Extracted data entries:
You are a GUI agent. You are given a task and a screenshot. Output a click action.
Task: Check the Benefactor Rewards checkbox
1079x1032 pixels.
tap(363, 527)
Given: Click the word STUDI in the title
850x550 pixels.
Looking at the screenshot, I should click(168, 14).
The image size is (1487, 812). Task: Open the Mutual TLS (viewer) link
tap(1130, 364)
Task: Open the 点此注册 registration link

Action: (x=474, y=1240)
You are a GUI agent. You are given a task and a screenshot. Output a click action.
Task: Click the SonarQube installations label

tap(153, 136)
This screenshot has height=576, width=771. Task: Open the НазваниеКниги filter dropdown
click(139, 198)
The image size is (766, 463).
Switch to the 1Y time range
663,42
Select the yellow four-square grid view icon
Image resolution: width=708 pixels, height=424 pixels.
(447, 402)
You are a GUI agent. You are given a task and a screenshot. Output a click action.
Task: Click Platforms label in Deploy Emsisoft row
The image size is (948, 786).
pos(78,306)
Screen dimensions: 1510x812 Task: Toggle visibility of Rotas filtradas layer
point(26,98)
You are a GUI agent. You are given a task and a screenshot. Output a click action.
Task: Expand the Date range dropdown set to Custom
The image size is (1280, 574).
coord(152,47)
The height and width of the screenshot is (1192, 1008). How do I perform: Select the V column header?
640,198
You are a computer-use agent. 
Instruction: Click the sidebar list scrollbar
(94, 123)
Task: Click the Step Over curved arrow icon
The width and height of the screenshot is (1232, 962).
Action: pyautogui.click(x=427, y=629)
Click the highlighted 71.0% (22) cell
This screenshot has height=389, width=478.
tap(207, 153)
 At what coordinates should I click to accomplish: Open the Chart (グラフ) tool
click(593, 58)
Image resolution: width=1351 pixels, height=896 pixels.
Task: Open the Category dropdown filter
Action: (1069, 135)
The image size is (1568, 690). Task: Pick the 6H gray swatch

■ **What to produce**: Every record should be repeated exactly; please leave none out.

■ **The answer**:
You are a GUI agent. You are given a task and a screenshot. Output a click action.
Task: Check the Benefactor Rewards checkbox
1079x1032 pixels.
tap(363, 527)
Given: Click the word STUDI in the title
850x550 pixels.
Looking at the screenshot, I should click(168, 14).
The image size is (1487, 812). Task: Open the Mutual TLS (viewer) link
tap(1130, 364)
Task: Open the 点此注册 registration link

Action: (x=474, y=1240)
You are a GUI agent. You are given a task and a screenshot. Output a click action.
Task: Click the SonarQube installations label

tap(153, 136)
This screenshot has height=576, width=771. Task: Open the НазваниеКниги filter dropdown
click(139, 198)
The image size is (766, 463).
Switch to the 1Y time range
663,42
Select the yellow four-square grid view icon
Image resolution: width=708 pixels, height=424 pixels.
(447, 402)
You are a GUI agent. You are given a task and a screenshot. Output a click action.
Task: Click Platforms label in Deploy Emsisoft row
The image size is (948, 786).
pos(78,306)
Screen dimensions: 1510x812 Task: Toggle visibility of Rotas filtradas layer
point(26,98)
You are a GUI agent. You are given a task and a screenshot. Output a click action.
Task: Expand the Date range dropdown set to Custom
The image size is (1280, 574).
coord(152,47)
The height and width of the screenshot is (1192, 1008). How do I perform: Select the V column header?
640,198
You are a computer-use agent. 
Instruction: Click the sidebar list scrollbar
(94, 123)
Task: Click the Step Over curved arrow icon
The width and height of the screenshot is (1232, 962).
Action: pyautogui.click(x=427, y=629)
Click the highlighted 71.0% (22) cell
This screenshot has height=389, width=478.
tap(207, 153)
 At what coordinates should I click to accomplish: Open the Chart (グラフ) tool
click(593, 58)
Image resolution: width=1351 pixels, height=896 pixels.
Task: Open the Category dropdown filter
Action: (1069, 135)
The image size is (1568, 690). Task: Pick the 6H gray swatch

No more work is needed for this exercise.